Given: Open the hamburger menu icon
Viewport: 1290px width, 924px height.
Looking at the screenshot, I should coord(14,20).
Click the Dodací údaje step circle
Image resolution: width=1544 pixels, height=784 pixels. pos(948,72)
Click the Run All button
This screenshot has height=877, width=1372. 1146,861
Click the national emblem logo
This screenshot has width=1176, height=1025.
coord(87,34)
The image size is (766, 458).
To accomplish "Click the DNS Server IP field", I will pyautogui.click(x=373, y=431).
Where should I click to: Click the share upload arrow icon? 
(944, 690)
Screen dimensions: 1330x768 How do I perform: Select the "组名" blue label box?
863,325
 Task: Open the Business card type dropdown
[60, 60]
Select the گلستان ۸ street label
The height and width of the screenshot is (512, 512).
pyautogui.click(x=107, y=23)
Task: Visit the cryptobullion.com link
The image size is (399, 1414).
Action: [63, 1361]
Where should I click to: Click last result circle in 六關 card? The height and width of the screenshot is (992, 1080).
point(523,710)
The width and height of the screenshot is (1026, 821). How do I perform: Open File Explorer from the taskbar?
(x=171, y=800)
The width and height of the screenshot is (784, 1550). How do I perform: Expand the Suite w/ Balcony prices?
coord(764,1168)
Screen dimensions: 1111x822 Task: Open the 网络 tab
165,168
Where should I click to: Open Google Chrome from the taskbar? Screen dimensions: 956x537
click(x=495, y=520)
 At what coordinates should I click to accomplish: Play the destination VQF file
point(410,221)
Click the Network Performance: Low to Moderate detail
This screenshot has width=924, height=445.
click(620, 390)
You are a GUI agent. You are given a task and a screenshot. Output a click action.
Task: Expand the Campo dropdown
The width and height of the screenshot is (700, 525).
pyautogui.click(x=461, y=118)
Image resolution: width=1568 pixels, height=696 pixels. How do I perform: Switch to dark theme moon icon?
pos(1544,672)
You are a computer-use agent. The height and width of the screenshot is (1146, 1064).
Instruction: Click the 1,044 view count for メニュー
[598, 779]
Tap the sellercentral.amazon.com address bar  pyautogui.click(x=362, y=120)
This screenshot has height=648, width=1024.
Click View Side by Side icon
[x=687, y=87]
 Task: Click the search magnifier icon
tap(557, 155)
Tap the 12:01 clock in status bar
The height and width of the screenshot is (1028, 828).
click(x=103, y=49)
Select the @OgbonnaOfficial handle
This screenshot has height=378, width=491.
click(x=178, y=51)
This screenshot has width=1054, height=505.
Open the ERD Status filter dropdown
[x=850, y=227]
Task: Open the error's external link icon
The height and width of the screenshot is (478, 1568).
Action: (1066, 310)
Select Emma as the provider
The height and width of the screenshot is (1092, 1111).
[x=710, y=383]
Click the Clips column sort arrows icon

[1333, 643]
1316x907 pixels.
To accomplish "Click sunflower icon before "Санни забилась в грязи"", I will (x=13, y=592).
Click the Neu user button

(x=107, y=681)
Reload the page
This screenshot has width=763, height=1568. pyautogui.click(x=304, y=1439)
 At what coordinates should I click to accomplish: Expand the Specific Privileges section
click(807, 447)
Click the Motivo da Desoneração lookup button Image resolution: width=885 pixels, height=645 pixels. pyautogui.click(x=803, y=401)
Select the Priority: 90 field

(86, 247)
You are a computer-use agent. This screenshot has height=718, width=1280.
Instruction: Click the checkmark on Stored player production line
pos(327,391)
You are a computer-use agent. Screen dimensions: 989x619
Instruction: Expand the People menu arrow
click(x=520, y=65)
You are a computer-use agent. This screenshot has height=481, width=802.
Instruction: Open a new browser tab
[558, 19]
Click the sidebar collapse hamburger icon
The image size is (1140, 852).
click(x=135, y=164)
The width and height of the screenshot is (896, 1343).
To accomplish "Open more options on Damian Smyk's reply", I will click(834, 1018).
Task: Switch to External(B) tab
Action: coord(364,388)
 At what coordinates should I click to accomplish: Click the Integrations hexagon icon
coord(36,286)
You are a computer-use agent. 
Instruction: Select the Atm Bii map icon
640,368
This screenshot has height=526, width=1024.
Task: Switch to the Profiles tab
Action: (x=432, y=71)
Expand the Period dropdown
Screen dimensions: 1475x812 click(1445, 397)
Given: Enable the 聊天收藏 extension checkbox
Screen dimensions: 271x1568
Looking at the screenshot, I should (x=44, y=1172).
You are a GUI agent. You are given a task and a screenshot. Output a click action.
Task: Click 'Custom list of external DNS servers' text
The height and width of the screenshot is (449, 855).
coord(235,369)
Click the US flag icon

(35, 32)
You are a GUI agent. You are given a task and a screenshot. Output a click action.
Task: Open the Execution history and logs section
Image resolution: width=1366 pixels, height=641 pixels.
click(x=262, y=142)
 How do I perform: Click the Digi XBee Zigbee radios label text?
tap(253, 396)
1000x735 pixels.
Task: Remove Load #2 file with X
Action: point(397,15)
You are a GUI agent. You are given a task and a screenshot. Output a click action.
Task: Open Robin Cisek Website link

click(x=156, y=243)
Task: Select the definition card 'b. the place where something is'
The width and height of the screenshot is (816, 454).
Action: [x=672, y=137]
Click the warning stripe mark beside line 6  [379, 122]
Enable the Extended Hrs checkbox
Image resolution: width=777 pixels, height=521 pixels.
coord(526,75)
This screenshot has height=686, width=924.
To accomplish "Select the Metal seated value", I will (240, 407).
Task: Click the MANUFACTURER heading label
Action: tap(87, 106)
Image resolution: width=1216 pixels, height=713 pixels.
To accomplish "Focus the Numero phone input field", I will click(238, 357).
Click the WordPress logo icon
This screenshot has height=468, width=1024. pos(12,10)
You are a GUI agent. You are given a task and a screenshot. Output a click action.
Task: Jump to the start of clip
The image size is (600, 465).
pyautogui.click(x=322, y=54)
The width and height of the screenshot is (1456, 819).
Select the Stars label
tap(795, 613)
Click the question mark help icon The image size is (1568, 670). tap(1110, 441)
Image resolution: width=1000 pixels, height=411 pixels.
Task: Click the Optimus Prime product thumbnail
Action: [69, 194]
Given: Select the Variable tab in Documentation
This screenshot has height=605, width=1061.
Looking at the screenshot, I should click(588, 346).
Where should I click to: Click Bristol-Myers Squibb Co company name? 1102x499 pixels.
***
▸ Problem description
Would you set down all of the entries again, word for word?

▸ Response to the exercise
Given: Open the hamburger menu icon
Viewport: 1290px width, 924px height.
Looking at the screenshot, I should coord(14,20).
Click the Dodací údaje step circle
Image resolution: width=1544 pixels, height=784 pixels. pos(948,72)
Click the Run All button
This screenshot has height=877, width=1372. 1146,861
Click the national emblem logo
This screenshot has width=1176, height=1025.
coord(87,34)
The image size is (766, 458).
To accomplish "Click the DNS Server IP field", I will pyautogui.click(x=373, y=431).
Where should I click to: Click the share upload arrow icon? 
(944, 690)
Screen dimensions: 1330x768 How do I perform: Select the "组名" blue label box?
863,325
 Task: Open the Business card type dropdown
[60, 60]
Select the گلستان ۸ street label
The height and width of the screenshot is (512, 512).
pyautogui.click(x=107, y=23)
Task: Visit the cryptobullion.com link
The image size is (399, 1414).
Action: [63, 1361]
Where should I click to: Click last result circle in 六關 card? The height and width of the screenshot is (992, 1080).
point(523,710)
The width and height of the screenshot is (1026, 821). How do I perform: Open File Explorer from the taskbar?
(x=171, y=800)
The width and height of the screenshot is (784, 1550). How do I perform: Expand the Suite w/ Balcony prices?
coord(764,1168)
Screen dimensions: 1111x822 Task: Open the 网络 tab
165,168
Where should I click to: Open Google Chrome from the taskbar? Screen dimensions: 956x537
click(x=495, y=520)
 At what coordinates should I click to accomplish: Play the destination VQF file
point(410,221)
Click the Network Performance: Low to Moderate detail
This screenshot has width=924, height=445.
click(620, 390)
You are a GUI agent. You are given a task and a screenshot. Output a click action.
Task: Expand the Campo dropdown
The width and height of the screenshot is (700, 525).
pyautogui.click(x=461, y=118)
Image resolution: width=1568 pixels, height=696 pixels. How do I perform: Switch to dark theme moon icon?
pos(1544,672)
You are a computer-use agent. The height and width of the screenshot is (1146, 1064).
Instruction: Click the 1,044 view count for メニュー
[598, 779]
Tap the sellercentral.amazon.com address bar  pyautogui.click(x=362, y=120)
This screenshot has height=648, width=1024.
Click View Side by Side icon
[x=687, y=87]
 Task: Click the search magnifier icon
tap(557, 155)
Tap the 12:01 clock in status bar
The height and width of the screenshot is (1028, 828).
click(x=103, y=49)
Select the @OgbonnaOfficial handle
This screenshot has height=378, width=491.
click(x=178, y=51)
This screenshot has width=1054, height=505.
Open the ERD Status filter dropdown
[x=850, y=227]
Task: Open the error's external link icon
The height and width of the screenshot is (478, 1568).
Action: (1066, 310)
Select Emma as the provider
The height and width of the screenshot is (1092, 1111).
[x=710, y=383]
Click the Clips column sort arrows icon

[1333, 643]
1316x907 pixels.
To accomplish "Click sunflower icon before "Санни забилась в грязи"", I will (x=13, y=592).
Click the Neu user button

(x=107, y=681)
Reload the page
This screenshot has width=763, height=1568. pyautogui.click(x=304, y=1439)
 At what coordinates should I click to accomplish: Expand the Specific Privileges section
click(807, 447)
Click the Motivo da Desoneração lookup button Image resolution: width=885 pixels, height=645 pixels. pyautogui.click(x=803, y=401)
Select the Priority: 90 field

(86, 247)
You are a computer-use agent. This screenshot has height=718, width=1280.
Instruction: Click the checkmark on Stored player production line
pos(327,391)
You are a computer-use agent. Screen dimensions: 989x619
Instruction: Expand the People menu arrow
click(x=520, y=65)
You are a computer-use agent. This screenshot has height=481, width=802.
Instruction: Open a new browser tab
[558, 19]
Click the sidebar collapse hamburger icon
The image size is (1140, 852).
click(x=135, y=164)
The width and height of the screenshot is (896, 1343).
To accomplish "Open more options on Damian Smyk's reply", I will click(834, 1018).
Task: Switch to External(B) tab
Action: coord(364,388)
 At what coordinates should I click to accomplish: Click the Integrations hexagon icon
coord(36,286)
You are a computer-use agent. 
Instruction: Select the Atm Bii map icon
640,368
This screenshot has height=526, width=1024.
Task: Switch to the Profiles tab
Action: (x=432, y=71)
Expand the Period dropdown
Screen dimensions: 1475x812 click(1445, 397)
Given: Enable the 聊天收藏 extension checkbox
Screen dimensions: 271x1568
Looking at the screenshot, I should (x=44, y=1172).
You are a GUI agent. You are given a task and a screenshot. Output a click action.
Task: Click 'Custom list of external DNS servers' text
The height and width of the screenshot is (449, 855).
coord(235,369)
Click the US flag icon

(35, 32)
You are a GUI agent. You are given a task and a screenshot. Output a click action.
Task: Open the Execution history and logs section
Image resolution: width=1366 pixels, height=641 pixels.
click(x=262, y=142)
 How do I perform: Click the Digi XBee Zigbee radios label text?
tap(253, 396)
1000x735 pixels.
Task: Remove Load #2 file with X
Action: point(397,15)
You are a GUI agent. You are given a task and a screenshot. Output a click action.
Task: Open Robin Cisek Website link

click(x=156, y=243)
Task: Select the definition card 'b. the place where something is'
The width and height of the screenshot is (816, 454).
Action: [x=672, y=137]
Click the warning stripe mark beside line 6  [379, 122]
Enable the Extended Hrs checkbox
Image resolution: width=777 pixels, height=521 pixels.
coord(526,75)
This screenshot has height=686, width=924.
To accomplish "Select the Metal seated value", I will (240, 407).
Task: Click the MANUFACTURER heading label
Action: tap(87, 106)
Image resolution: width=1216 pixels, height=713 pixels.
To accomplish "Focus the Numero phone input field", I will click(238, 357).
Click the WordPress logo icon
This screenshot has height=468, width=1024. pos(12,10)
You are a GUI agent. You are given a task and a screenshot. Output a click action.
Task: Jump to the start of clip
The image size is (600, 465).
pyautogui.click(x=322, y=54)
The width and height of the screenshot is (1456, 819).
Select the Stars label
tap(795, 613)
Click the question mark help icon The image size is (1568, 670). tap(1110, 441)
Image resolution: width=1000 pixels, height=411 pixels.
Task: Click the Optimus Prime product thumbnail
Action: [69, 194]
Given: Select the Variable tab in Documentation
This screenshot has height=605, width=1061.
Looking at the screenshot, I should click(588, 346).
Where should I click to: Click Bristol-Myers Squibb Co company name? 1102x499 pixels.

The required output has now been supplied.